“The livelihood of Iraqis is overly dependent on a state that is entirely reliant on a single resource” (Iraq’s Uncertain Future, Mr. Ali A. Allawi).
The commentary “Iraq’s Uncertain Future” (December 30, 2011) by Mr. Ali A. Allawi: Mr. Ali succinctly summarises the geopolitical and diplomatic challenges that plague the beleaguered country of Iraq; more significantly, he has astutely pointed out Iraq’s deficient, pedantic agriculture-based economy that has impeded reconstruction efforts. However, he has failed to highlight the lamentable lack of international awareness, and that endeavours by the United Nations (UN) – unfortunately – has been lacklustre at best.
Political advancements must be coupled with parallel focuses in the socio-economic spheres; citizens are immensely desirous of having fundamental needs addressed first – particularly financial ones – before broader problems can be explored. The UN can constructively nudge the Iraqi administration out of apathy and lethargy. The United Nations Assistance Mission for Iraq (UNAMI) – actively complemented by the United Nations Development Assistance Framework (UNDAF) – has been mandated to implement the International Compact with Iraq, but tangible, feasible endeavours have been far and few between.

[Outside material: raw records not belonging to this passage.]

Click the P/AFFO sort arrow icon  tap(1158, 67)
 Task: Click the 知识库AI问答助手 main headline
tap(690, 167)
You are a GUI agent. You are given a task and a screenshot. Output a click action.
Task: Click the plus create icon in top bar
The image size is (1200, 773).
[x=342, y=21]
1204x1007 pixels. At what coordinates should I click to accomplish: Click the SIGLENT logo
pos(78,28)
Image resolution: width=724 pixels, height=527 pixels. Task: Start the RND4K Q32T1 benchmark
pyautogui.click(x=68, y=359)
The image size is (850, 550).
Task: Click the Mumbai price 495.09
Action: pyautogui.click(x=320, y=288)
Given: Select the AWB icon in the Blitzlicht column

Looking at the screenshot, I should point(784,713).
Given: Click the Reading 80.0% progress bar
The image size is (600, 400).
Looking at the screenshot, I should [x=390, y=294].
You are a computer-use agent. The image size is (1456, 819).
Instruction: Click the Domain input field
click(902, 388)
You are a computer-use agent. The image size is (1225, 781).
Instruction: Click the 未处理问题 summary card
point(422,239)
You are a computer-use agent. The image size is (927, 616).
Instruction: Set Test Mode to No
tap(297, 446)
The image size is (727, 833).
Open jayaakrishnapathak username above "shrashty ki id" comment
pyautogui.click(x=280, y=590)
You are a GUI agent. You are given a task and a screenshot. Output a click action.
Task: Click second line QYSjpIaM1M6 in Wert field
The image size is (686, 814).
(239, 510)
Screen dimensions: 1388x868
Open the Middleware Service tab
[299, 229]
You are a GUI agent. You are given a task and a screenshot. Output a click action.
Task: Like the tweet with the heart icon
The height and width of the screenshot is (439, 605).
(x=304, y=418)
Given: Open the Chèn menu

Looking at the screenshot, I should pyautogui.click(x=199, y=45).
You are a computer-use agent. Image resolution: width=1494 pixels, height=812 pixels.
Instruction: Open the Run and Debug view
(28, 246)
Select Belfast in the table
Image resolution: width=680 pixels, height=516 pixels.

Reconstruction, development and humanitarian needs should be perceived with equal importance as assorted security or geopolitical fears. It will take firm determination, resources and sturdy strategies for the UN and its agencies to work on the aforementioned and to strengthen economic foundations; nevertheless, if the organisation chooses not to, who else is capable of partnering the nation on its arduous road to recovery?